[DATA FOR PROCESSING — start]

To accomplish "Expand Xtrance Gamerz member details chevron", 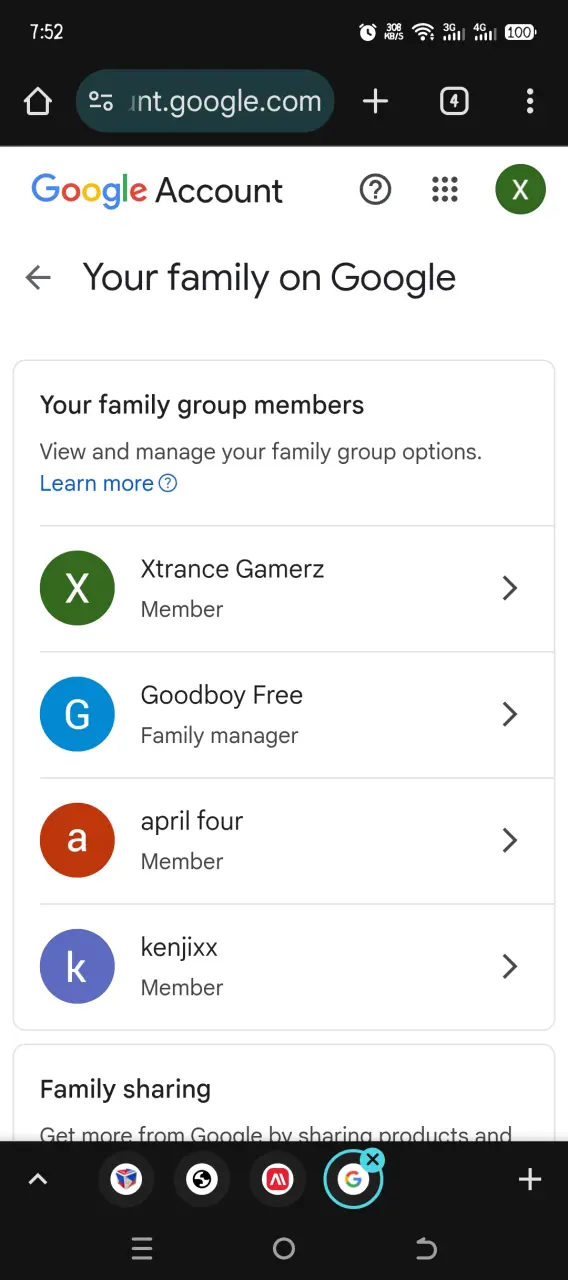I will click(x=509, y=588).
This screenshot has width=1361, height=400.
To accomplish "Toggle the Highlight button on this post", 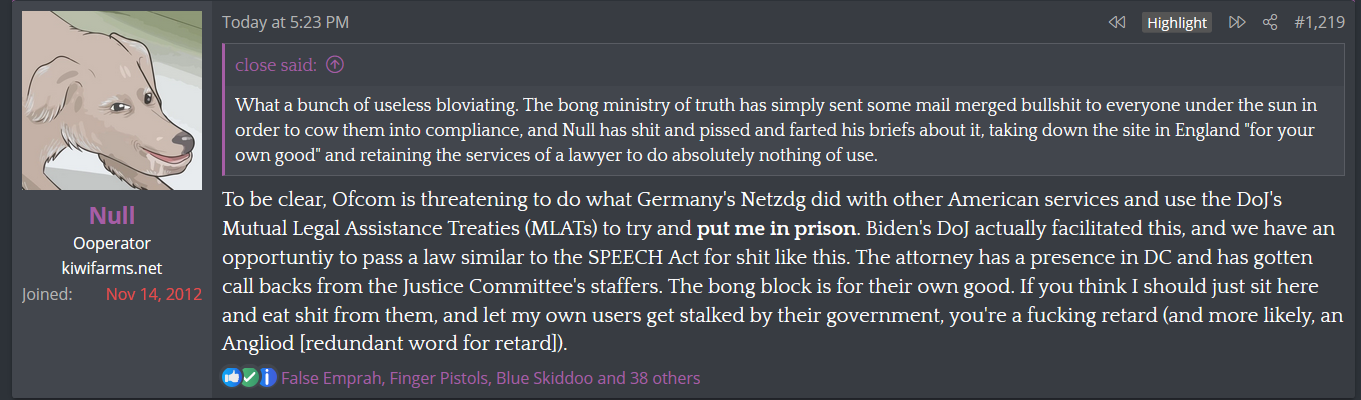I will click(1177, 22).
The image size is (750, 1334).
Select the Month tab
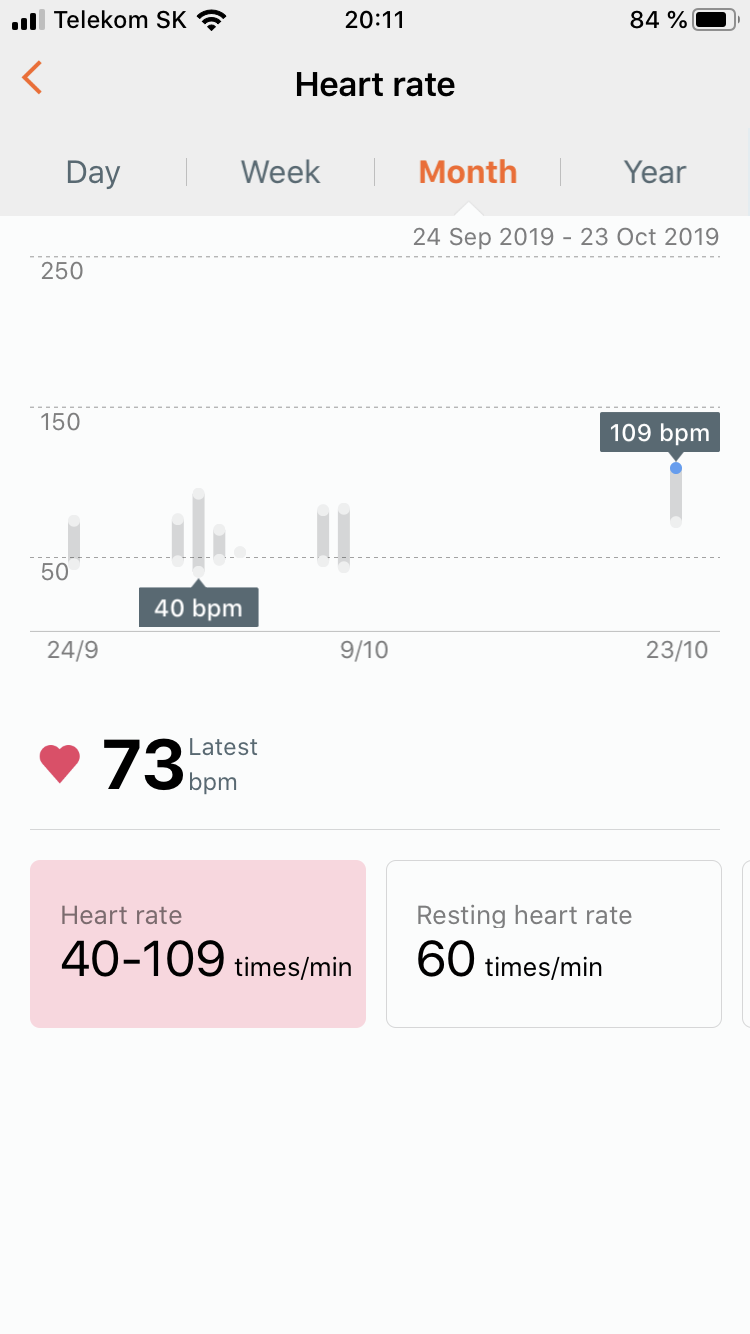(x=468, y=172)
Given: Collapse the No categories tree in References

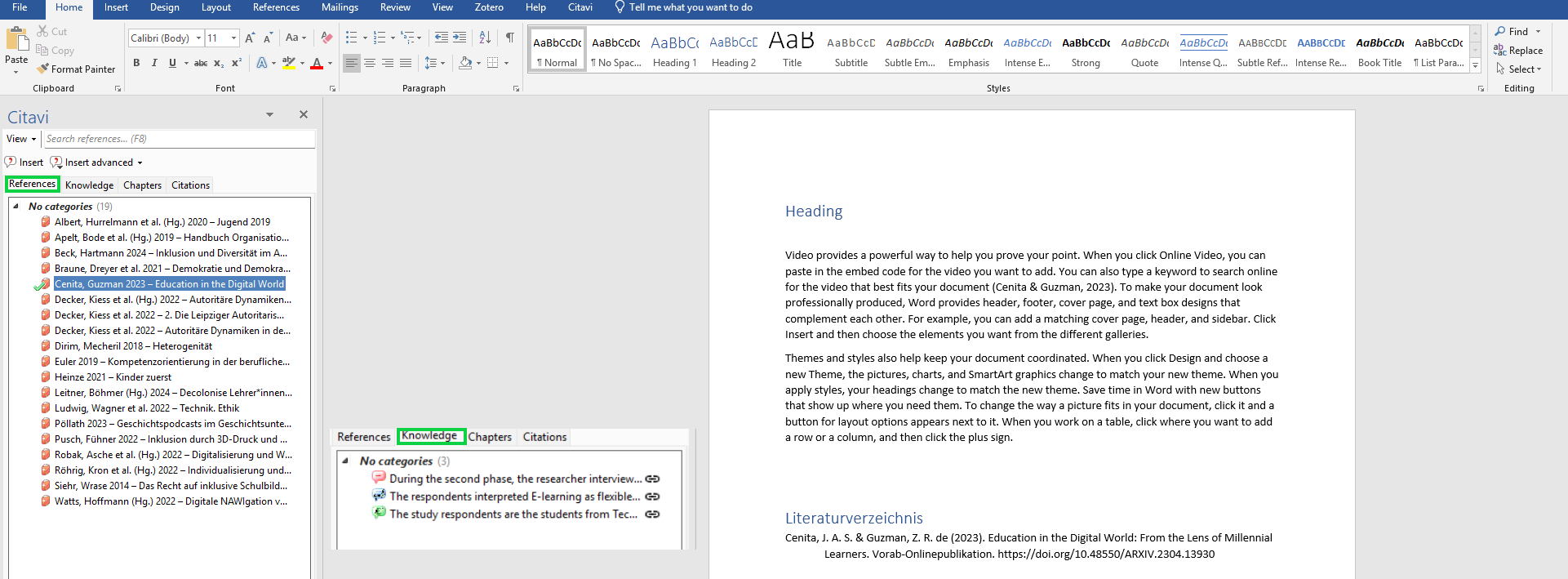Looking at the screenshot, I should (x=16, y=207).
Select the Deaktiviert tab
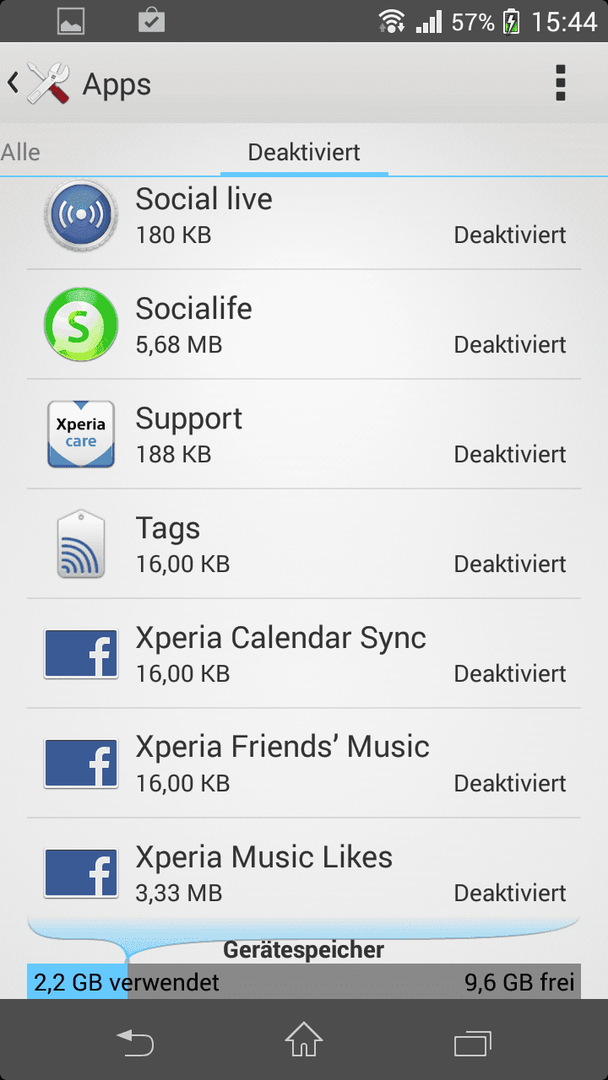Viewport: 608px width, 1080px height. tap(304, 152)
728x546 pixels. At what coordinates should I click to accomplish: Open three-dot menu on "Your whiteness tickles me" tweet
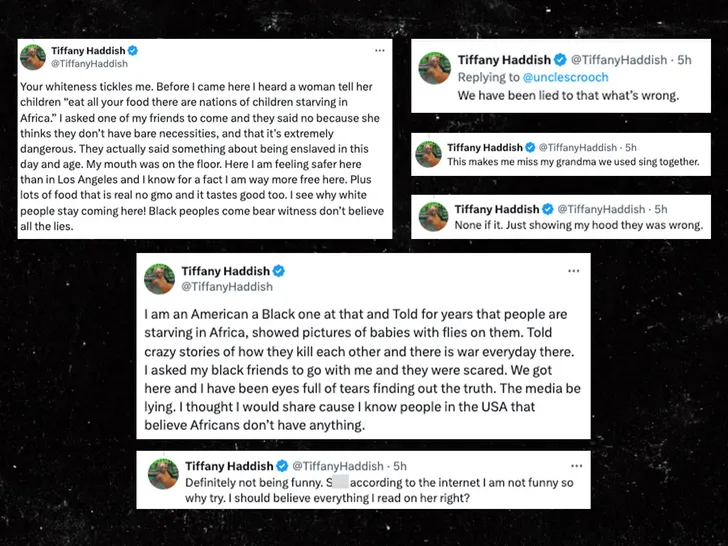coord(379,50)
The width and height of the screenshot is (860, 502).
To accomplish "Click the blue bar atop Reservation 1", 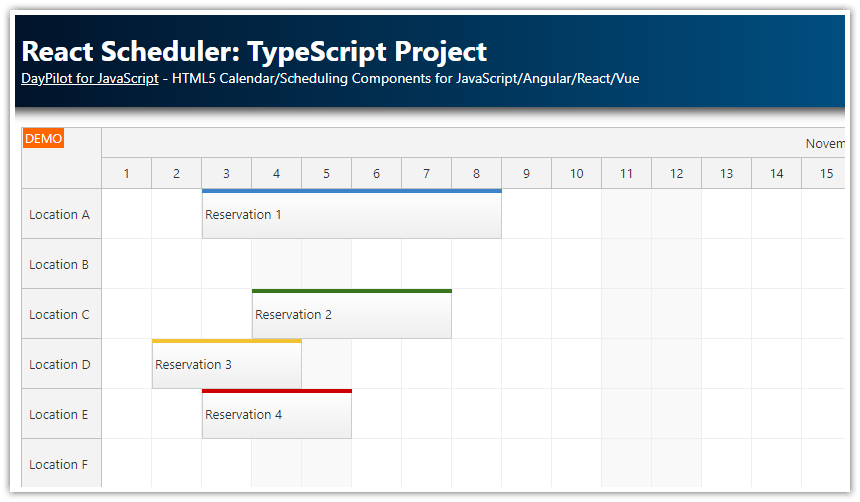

[DATA FOR PROCESSING — finish]

### WHAT THE TASK REQUIRES
Starting with the line that contains "The image size is (750, 1334).", print every line through the end of the data exactly as written; omit all pictures and add nothing else.

### SOLUTION FOR THIS PROBLEM
The image size is (750, 1334).
Select the Month tab
(x=468, y=172)
Given: Collapse the No categories tree in References

Looking at the screenshot, I should (x=16, y=207).
Select the Deaktiviert tab
Viewport: 608px width, 1080px height. tap(304, 152)
728x546 pixels. At what coordinates should I click to accomplish: Open three-dot menu on "Your whiteness tickles me" tweet
coord(379,50)
The width and height of the screenshot is (860, 502).
To accomplish "Click the blue bar atop Reservation 1", 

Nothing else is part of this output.